Differences in segmentation results

[DomenicoSkyWalker89]

Dear all,

First of all I would like to thank you for sharing the code to preprocess the IMC data. I'm just starting to approach the analysis of IMC data, so I have little experience.

I used publicly available data to compare their results with my segmentation (I used the deepcell approach). Unfortunately my mask was not as good as the one posted (attached). Do you have any suggestions for me to improve the result? Did I do something wrong before?

I also attached the panel.csv used for my segmentation process.

A thousand thanks.

Best,

Domenico

mine mask:

published:

panel.csv

[nilseling]

Hi @DomenicoSkyWalker89

Could you please give us a bit more information.

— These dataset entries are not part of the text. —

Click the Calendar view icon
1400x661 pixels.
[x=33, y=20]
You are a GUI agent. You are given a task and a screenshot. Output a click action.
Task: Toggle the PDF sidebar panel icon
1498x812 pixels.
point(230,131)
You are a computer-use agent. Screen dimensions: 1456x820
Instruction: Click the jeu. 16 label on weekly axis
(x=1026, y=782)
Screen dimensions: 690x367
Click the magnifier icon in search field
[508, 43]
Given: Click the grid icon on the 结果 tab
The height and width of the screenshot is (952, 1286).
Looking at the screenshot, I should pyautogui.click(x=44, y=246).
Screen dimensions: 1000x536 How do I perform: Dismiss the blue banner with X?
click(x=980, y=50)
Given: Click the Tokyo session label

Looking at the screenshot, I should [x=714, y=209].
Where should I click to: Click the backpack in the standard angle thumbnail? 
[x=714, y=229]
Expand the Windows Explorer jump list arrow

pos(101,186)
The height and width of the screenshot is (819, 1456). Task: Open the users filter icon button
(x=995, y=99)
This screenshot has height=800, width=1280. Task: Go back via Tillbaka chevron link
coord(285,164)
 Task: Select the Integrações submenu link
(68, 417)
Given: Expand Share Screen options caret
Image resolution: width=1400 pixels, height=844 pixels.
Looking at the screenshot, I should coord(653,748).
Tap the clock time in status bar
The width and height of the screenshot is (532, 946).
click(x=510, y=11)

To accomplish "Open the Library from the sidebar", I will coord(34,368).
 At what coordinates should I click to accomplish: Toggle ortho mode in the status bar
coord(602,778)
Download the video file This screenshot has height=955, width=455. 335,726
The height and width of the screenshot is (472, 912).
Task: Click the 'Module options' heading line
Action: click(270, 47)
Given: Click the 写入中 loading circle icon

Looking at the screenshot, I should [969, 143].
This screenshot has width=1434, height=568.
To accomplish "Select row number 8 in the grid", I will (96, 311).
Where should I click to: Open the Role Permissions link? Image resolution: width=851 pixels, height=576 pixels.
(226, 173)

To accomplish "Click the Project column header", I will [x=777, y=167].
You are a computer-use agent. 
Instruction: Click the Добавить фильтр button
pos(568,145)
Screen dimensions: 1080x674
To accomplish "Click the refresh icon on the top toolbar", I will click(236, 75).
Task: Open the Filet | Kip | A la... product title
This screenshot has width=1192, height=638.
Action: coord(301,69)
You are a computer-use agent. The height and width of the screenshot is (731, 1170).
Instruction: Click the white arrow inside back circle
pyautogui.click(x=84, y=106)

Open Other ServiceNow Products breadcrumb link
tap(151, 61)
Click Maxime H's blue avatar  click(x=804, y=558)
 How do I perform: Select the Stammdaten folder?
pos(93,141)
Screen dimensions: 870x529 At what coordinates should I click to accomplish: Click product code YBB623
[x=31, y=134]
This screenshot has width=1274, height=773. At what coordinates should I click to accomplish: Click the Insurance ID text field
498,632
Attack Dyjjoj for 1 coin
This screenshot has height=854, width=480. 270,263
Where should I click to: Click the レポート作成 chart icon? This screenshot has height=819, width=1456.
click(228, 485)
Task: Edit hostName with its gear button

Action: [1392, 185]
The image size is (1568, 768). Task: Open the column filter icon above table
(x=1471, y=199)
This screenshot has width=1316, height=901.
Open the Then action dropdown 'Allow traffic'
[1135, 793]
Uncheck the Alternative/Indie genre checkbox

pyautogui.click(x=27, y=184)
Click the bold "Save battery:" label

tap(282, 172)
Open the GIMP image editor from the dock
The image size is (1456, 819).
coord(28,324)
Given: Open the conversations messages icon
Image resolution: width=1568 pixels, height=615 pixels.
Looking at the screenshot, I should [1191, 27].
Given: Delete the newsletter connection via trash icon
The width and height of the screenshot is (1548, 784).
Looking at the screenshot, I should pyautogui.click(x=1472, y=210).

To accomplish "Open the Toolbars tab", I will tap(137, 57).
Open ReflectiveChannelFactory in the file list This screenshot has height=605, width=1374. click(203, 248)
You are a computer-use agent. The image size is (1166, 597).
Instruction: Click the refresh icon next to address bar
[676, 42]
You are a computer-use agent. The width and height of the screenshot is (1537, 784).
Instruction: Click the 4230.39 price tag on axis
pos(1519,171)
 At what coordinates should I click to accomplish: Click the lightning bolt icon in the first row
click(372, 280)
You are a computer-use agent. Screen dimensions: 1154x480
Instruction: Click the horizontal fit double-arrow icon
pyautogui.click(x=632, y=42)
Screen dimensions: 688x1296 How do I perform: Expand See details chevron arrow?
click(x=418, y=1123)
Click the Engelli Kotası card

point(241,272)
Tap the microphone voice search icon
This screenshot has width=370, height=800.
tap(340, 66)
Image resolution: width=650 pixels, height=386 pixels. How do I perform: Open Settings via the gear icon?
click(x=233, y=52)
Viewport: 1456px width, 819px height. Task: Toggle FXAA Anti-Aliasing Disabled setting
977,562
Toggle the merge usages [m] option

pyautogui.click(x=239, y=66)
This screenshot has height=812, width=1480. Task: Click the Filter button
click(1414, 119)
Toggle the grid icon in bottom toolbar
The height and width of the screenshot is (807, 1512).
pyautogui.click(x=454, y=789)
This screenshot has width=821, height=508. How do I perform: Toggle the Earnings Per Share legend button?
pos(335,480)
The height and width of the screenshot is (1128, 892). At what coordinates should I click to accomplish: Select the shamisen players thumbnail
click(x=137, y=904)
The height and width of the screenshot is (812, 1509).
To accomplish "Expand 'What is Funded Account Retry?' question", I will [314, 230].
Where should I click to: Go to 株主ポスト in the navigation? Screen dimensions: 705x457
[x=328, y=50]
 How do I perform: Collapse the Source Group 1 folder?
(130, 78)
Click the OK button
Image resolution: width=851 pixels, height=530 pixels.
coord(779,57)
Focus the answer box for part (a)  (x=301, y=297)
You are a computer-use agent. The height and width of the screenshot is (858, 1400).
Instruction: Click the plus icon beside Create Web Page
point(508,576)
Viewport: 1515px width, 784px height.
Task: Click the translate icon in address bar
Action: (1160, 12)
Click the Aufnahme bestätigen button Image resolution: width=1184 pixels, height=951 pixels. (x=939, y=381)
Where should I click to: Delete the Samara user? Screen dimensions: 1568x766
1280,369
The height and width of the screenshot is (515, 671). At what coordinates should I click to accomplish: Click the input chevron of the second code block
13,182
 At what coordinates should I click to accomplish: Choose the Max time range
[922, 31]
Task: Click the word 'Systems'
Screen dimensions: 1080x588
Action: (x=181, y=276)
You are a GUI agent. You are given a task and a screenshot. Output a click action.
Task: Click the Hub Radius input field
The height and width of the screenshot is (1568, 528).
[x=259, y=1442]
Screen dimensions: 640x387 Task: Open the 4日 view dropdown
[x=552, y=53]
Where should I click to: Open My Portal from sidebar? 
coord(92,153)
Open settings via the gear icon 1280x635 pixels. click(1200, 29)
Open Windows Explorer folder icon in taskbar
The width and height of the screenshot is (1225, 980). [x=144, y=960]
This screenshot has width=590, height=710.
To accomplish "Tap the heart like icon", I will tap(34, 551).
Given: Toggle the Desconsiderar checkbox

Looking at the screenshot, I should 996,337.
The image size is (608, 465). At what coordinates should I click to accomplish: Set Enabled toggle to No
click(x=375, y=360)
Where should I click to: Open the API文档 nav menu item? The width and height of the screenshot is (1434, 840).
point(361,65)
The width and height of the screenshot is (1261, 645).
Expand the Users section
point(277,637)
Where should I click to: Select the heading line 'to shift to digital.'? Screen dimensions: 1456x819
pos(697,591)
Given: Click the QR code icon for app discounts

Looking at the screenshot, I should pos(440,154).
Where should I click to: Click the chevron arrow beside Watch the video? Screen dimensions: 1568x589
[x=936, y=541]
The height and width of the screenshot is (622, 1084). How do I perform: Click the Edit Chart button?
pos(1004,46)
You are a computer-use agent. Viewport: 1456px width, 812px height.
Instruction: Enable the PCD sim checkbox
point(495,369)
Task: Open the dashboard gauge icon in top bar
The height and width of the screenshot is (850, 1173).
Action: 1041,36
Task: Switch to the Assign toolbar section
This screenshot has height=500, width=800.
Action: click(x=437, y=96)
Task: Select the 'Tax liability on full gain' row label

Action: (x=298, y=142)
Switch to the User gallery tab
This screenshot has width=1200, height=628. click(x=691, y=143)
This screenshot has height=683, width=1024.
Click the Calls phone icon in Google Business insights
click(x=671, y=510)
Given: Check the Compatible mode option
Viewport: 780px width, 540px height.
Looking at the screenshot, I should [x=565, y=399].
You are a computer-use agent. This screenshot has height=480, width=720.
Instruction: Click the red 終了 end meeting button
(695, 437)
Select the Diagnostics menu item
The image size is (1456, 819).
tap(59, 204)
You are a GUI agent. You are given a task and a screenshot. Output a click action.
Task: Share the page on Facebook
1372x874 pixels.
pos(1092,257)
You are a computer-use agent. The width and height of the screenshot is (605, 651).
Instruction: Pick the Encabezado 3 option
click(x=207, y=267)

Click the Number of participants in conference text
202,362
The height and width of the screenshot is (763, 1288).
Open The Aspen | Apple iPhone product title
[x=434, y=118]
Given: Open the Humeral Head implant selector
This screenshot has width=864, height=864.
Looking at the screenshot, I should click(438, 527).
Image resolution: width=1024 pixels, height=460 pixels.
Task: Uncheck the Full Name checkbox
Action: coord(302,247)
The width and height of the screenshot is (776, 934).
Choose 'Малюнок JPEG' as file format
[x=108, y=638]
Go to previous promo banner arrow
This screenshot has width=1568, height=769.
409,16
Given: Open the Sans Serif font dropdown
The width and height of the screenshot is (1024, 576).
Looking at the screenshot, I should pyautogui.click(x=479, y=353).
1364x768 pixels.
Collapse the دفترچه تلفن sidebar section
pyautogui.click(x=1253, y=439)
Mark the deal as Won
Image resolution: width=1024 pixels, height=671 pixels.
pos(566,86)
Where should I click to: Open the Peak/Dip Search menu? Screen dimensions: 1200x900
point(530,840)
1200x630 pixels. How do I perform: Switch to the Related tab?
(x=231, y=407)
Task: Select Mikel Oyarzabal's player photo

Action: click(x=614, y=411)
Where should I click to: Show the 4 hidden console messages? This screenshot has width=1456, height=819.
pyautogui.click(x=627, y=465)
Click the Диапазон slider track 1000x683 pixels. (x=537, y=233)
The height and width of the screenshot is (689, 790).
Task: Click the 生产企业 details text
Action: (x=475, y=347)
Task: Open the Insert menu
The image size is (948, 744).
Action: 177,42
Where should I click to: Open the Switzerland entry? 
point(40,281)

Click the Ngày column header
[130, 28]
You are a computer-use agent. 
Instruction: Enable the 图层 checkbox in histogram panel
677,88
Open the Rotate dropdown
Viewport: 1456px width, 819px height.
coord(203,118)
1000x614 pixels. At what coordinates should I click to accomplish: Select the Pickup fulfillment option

1. What data are you referring to?
2. Which steinbock version are you using?
3. Does the panel match the acquired channels?
4. Does the panel match the panel of the original data?
5. Are they using deepcell?

[nilseling]

Please also carefully read through the documentation. It looks like you are only specifying nuclear channels for segmentation

[DomenicoSkyWalker89]

Dear @nilseling,

thanks for the fast replay.

1) I'm referring to data from this paper: https://www.nature.com/articles/s43856-022-00197-2; 2) The version of steinbock I'm using is 0.16.1; 3-4) I downloaded the panel they shared in the paper so it should match perfectly the original data; 5)No, they used their own pipeline for the segmentation;

D

[nilseling]

And you did not modify the panel?

[DomenicoSkyWalker89]

I mean the order and number of row is the same. I selected the first and third column renaming them as 'channel' and 'name' to create my own panel to use in steinbock.

Best,

Domenico

[nilseling]

@jwindhager just quickly checking here that using 0 instead of 1 for the nuclear markers and 1 instead of 2 for the cytoplasmic markers doesn't make a difference, right? The important thing is that the first grouping level is nuclear and the second one is cytoplasmic.

[Milad4849]

Hi @DomenicoSkyWalker89, please let us know all the steinbock commands that you used to generate the segmentations. Did you generate the TIFs from raw data or did you start from TIFs not generated by steinbock?

[DomenicoSkyWalker89]

Dear @Milad4849 I started from TIFs not generated by steinbock, as they provided. The result I obtained can be due to bad training on 50x50 crops?

List of command used:

1) steinbock classify ilastik prepare --cropsize 50 --seed 123 2) steinbock apps ilastik (there i followed the https://www.ilastik.org/documentation/pixelclassification/pixelclassification.html#training-the-classifier) 3)steinbock classify ilastik run 4)steinbock segment deepcell --minmax

Best,

Domenico

[nilseling]

@Milad4849 I just saw that the 50 pixel crops are the default in the steinbock docs. It would be good to align this with the IMC Segmentation Pipeline. I would say that 50 pixel crops are too small for ilastik training.

[nilseling]

Just for the future, @DomenicoSkyWalker89 could you please let us know what the issue was?

[DomenicoSkyWalker89]

Dear team,

As suggested by @Milad4849, if you are adopting segmentation using CellProfiler, 50 pixel crops are too small for ilastik training, so I simply increased to 100 pixels getting better results.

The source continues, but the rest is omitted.